Problem requirements - Each line of the data below that holds the word "will" is to be reported in full.

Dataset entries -

──────────────────────────────

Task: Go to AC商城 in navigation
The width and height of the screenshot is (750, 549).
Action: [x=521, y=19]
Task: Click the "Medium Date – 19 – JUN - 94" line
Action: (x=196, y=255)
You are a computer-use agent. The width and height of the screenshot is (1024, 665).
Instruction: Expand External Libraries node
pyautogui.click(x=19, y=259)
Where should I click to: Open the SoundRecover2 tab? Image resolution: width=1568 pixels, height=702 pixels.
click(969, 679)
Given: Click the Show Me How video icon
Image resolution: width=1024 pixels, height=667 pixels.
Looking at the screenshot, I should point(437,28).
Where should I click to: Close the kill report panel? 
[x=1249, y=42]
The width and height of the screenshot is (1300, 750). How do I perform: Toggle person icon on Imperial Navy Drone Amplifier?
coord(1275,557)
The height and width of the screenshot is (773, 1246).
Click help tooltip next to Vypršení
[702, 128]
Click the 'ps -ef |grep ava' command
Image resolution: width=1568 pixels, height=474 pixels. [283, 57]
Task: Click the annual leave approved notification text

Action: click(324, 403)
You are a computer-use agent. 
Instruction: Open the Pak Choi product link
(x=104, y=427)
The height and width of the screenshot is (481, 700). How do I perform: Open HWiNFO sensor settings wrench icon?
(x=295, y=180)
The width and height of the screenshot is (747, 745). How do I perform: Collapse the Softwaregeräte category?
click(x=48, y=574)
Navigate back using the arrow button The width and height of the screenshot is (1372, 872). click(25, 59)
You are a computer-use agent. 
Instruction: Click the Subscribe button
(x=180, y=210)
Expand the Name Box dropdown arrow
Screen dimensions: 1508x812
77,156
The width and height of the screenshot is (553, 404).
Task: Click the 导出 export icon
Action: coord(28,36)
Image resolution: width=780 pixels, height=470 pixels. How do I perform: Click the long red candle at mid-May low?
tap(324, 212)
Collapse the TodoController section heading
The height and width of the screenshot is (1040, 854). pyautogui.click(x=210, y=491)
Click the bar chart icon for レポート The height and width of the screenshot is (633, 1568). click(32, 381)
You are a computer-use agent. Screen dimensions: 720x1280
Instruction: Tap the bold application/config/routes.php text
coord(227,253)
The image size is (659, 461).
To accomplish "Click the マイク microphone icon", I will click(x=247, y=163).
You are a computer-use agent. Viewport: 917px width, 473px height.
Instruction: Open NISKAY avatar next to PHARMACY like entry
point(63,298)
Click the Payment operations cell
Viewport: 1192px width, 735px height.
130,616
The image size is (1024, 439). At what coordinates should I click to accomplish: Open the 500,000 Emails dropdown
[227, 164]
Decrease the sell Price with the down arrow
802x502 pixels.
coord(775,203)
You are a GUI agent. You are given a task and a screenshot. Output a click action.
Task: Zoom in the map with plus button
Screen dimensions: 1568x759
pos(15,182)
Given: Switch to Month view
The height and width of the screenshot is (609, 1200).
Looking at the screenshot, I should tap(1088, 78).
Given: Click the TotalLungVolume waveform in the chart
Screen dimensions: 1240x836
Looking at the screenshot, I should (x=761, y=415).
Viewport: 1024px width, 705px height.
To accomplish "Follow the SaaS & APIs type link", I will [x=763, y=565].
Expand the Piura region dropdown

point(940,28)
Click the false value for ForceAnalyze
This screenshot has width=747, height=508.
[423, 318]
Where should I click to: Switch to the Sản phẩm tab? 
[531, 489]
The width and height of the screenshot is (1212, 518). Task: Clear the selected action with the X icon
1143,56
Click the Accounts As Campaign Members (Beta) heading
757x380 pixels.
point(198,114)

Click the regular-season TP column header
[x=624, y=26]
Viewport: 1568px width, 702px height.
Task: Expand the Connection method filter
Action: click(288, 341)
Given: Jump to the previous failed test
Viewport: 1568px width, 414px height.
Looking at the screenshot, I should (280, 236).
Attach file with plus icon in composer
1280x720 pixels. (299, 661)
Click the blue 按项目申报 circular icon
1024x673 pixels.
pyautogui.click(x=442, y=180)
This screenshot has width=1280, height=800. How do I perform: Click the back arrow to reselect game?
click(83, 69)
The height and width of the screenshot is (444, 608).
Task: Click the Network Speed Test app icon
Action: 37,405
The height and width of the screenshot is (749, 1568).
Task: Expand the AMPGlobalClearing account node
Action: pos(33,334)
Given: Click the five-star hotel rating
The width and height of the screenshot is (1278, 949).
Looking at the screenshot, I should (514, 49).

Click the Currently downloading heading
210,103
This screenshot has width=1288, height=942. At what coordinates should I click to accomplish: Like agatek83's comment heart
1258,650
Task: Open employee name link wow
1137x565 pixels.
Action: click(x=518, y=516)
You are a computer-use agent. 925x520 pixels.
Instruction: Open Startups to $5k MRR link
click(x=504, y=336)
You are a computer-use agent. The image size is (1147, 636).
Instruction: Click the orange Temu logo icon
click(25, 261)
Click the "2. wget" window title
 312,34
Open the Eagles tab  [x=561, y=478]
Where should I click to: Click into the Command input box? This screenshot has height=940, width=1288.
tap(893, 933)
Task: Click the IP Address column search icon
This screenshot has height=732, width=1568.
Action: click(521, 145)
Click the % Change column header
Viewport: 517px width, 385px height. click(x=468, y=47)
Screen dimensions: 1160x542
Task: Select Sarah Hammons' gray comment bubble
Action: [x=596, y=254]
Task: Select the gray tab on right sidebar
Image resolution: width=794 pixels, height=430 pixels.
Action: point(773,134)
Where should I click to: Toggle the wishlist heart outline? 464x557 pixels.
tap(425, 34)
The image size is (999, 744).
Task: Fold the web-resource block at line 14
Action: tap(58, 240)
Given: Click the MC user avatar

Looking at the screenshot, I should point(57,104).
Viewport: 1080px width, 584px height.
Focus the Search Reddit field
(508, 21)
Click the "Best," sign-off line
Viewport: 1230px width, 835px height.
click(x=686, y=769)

──────────────────────────────

Solution to the problem -
To accomplish "Click the マイク microphone icon", I will click(x=247, y=163).
To accomplish "Follow the SaaS & APIs type link", I will [x=763, y=565].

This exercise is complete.